Exercise details
The line that contains "Instruction: Select Activity Types menu entry" and all lines following it to the end of the data below: set these down exactly, and nothing besides.

[Stored data entries]
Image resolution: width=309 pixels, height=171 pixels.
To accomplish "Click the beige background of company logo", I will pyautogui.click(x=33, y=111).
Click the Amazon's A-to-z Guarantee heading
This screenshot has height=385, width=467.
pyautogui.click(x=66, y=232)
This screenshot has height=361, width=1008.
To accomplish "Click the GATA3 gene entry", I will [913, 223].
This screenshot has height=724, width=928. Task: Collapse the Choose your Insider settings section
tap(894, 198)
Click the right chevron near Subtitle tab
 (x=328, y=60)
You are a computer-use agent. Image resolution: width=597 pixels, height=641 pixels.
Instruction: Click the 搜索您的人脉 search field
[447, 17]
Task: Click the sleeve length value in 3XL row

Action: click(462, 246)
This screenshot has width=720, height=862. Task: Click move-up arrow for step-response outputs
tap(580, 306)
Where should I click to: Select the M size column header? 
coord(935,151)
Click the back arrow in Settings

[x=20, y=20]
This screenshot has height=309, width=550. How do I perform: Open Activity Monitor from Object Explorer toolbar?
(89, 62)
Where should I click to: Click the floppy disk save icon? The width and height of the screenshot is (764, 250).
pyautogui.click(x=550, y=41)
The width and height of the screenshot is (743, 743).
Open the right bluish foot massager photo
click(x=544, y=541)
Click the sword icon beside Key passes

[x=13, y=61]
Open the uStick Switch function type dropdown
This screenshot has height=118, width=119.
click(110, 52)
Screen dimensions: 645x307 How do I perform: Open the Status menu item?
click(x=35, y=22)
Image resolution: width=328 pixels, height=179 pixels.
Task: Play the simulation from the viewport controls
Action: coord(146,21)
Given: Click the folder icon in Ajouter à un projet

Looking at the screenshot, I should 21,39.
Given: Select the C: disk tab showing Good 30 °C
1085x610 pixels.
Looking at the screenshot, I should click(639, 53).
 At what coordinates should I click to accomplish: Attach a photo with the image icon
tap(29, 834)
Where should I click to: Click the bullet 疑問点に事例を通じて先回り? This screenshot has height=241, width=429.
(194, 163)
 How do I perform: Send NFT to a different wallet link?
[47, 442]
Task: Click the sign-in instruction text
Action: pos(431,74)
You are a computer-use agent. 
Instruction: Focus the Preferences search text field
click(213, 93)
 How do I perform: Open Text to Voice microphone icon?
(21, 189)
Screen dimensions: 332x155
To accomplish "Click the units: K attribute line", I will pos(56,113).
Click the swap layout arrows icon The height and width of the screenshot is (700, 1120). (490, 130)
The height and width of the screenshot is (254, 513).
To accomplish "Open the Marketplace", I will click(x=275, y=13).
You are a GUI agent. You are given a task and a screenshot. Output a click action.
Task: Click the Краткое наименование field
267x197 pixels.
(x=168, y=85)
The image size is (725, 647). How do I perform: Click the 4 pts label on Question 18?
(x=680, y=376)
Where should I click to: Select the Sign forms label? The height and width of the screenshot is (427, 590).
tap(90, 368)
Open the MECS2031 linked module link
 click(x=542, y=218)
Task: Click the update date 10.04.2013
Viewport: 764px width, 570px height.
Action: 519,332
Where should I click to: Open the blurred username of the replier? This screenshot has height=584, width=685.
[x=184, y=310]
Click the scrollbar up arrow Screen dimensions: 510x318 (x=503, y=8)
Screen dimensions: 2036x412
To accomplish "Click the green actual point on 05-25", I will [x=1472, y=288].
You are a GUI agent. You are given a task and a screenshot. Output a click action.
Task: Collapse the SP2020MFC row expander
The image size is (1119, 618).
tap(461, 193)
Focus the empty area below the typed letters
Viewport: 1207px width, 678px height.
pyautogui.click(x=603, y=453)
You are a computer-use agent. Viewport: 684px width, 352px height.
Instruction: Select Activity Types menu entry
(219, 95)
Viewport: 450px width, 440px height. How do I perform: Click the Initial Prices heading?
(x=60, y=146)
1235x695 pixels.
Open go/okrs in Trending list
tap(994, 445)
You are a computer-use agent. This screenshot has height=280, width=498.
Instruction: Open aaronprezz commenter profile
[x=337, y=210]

Solution for this exercise
Instruction: Select Activity Types menu entry
(219, 95)
Viewport: 450px width, 440px height. How do I perform: Click the Initial Prices heading?
(x=60, y=146)
1235x695 pixels.
Open go/okrs in Trending list
tap(994, 445)
You are a computer-use agent. This screenshot has height=280, width=498.
Instruction: Open aaronprezz commenter profile
[x=337, y=210]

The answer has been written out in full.